**What to do**
Copy out the lines of the data below verbatim, starting at the line containing "This screenshot has width=335, height=254." and ending at the line containing "Select the Zoom", with both of those lines included.

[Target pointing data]

****

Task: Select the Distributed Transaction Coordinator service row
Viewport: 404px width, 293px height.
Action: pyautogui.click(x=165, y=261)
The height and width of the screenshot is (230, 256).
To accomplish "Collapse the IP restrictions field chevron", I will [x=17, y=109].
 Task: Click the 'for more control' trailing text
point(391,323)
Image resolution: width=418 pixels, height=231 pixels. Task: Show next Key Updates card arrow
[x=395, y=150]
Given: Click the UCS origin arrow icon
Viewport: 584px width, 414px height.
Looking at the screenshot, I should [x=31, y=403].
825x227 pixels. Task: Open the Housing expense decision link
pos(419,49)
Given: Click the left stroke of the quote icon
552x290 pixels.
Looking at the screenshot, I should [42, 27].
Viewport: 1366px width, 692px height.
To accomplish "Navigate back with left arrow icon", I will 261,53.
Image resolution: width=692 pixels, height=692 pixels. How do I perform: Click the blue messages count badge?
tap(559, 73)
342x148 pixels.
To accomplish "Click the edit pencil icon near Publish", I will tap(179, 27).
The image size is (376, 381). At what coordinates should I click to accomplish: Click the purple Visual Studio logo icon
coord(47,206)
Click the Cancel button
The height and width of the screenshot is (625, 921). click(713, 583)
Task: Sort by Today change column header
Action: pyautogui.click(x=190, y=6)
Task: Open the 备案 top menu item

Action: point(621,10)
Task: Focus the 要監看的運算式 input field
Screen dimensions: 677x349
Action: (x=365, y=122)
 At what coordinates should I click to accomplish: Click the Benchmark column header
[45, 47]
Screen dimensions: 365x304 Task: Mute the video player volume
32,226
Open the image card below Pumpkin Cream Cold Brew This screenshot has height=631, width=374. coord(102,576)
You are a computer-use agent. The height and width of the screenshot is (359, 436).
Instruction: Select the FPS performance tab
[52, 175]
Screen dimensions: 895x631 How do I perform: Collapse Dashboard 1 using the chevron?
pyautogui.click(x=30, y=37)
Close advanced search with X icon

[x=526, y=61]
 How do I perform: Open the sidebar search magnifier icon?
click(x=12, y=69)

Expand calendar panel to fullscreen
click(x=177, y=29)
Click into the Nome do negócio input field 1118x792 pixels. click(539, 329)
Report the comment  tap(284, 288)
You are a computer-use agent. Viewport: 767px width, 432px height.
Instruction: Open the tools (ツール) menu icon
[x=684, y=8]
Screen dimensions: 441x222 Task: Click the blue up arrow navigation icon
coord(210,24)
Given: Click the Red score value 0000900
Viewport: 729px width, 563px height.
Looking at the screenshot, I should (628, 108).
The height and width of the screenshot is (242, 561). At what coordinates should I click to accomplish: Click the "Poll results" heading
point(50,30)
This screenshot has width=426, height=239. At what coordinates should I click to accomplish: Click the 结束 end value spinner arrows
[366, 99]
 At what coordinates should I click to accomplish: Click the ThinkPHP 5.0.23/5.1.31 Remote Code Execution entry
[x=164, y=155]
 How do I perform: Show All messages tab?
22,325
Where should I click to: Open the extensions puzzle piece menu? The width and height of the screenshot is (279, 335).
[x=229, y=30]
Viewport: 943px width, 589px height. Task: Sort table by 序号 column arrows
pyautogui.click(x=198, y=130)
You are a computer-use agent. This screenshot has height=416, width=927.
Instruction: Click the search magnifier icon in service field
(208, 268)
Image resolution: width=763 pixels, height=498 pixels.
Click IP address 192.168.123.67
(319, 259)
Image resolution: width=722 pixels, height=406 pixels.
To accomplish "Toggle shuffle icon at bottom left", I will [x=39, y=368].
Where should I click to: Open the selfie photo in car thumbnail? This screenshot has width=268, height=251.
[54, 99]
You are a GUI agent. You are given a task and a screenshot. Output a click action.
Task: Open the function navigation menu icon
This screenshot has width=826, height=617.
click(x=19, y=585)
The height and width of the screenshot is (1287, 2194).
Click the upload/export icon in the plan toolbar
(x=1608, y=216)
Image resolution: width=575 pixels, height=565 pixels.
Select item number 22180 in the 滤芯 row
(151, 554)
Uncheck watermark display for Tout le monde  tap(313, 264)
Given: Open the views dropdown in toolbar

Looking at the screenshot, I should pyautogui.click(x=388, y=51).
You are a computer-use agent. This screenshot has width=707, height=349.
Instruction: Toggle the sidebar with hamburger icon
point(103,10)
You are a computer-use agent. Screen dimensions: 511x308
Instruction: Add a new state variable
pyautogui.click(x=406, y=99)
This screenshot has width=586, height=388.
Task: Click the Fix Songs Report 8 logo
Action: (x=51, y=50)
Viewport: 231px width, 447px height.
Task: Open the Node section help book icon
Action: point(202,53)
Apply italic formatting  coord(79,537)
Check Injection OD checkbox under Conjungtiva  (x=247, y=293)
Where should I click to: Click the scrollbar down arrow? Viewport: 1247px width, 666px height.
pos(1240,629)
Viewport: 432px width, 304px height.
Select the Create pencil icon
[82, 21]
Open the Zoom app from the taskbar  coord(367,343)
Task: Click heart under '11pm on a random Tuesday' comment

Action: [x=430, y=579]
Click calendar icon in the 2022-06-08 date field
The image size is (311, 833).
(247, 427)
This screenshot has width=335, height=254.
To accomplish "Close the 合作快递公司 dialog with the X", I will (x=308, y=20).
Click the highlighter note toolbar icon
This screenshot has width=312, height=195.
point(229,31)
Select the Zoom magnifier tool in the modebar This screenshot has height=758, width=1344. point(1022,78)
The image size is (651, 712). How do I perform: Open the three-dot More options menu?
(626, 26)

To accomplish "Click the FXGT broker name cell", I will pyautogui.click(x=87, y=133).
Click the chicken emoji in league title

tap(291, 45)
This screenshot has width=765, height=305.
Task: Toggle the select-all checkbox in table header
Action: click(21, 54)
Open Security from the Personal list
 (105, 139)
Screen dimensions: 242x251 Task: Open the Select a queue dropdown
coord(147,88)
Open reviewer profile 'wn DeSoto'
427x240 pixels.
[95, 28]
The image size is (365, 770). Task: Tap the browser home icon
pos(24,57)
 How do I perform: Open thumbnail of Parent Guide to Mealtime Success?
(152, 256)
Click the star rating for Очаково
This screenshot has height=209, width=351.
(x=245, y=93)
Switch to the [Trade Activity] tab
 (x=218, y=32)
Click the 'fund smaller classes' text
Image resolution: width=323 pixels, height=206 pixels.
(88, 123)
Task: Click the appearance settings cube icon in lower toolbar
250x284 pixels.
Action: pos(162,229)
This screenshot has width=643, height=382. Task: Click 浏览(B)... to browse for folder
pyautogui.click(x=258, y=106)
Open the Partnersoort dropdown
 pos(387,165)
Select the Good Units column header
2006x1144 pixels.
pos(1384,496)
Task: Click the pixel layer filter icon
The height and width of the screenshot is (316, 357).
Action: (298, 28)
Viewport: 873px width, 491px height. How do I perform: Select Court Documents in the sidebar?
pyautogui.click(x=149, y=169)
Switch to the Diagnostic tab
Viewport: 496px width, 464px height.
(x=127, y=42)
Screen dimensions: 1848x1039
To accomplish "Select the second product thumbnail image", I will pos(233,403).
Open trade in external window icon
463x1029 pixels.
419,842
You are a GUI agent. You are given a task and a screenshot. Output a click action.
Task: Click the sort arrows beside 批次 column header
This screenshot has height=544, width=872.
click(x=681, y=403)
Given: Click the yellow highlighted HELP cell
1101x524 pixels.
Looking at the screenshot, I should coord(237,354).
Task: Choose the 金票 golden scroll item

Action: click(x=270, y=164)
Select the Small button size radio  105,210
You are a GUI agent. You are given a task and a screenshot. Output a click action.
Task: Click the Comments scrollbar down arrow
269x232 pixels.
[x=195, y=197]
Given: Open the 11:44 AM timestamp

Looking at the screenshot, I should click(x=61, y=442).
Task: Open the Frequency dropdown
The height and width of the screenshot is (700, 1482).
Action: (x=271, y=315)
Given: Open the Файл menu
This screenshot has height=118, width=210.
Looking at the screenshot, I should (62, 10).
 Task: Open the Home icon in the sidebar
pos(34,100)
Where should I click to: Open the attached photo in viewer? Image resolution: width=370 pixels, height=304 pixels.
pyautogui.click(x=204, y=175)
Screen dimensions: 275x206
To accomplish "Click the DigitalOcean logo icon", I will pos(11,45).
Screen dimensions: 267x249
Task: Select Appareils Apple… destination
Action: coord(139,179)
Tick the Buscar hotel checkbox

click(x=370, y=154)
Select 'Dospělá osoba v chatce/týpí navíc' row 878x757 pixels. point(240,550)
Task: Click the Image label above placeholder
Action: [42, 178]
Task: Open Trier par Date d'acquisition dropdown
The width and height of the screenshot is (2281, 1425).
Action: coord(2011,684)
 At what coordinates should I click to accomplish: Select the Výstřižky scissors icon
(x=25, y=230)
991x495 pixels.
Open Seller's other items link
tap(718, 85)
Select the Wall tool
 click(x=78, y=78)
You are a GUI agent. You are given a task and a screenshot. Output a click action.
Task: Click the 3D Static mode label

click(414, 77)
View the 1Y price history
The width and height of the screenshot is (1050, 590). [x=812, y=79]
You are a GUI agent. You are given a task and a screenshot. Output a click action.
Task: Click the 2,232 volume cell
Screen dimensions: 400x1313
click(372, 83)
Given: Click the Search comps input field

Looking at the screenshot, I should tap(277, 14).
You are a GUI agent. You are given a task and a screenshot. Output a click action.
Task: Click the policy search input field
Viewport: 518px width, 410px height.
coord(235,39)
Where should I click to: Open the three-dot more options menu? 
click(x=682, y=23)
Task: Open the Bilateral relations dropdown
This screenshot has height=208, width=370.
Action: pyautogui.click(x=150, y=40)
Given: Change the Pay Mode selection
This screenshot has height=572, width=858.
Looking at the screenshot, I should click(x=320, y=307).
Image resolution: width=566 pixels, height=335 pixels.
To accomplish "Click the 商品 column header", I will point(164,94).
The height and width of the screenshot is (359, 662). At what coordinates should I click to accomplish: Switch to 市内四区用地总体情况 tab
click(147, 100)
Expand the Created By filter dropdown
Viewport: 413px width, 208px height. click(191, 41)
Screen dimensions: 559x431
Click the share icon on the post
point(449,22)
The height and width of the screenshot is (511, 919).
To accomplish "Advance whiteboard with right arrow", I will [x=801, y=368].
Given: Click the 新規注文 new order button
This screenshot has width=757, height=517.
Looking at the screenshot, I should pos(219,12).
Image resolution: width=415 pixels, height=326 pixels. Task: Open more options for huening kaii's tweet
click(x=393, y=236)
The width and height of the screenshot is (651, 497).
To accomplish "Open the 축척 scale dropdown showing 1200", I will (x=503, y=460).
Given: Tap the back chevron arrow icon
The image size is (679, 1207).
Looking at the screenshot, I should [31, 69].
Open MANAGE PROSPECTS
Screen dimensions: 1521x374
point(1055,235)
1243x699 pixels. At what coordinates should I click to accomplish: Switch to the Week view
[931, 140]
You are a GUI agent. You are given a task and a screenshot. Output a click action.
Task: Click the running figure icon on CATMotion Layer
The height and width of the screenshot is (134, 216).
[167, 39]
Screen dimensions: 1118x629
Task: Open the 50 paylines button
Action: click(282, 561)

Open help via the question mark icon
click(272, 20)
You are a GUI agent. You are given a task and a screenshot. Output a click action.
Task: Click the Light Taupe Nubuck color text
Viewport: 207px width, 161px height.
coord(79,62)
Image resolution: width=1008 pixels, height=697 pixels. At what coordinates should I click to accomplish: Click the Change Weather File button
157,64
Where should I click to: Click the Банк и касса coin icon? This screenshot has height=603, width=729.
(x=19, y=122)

****

**Finished task**
This screenshot has width=335, height=254.
To accomplish "Close the 合作快递公司 dialog with the X", I will (x=308, y=20).
Click the highlighter note toolbar icon
This screenshot has width=312, height=195.
point(229,31)
Select the Zoom magnifier tool in the modebar This screenshot has height=758, width=1344. point(1022,78)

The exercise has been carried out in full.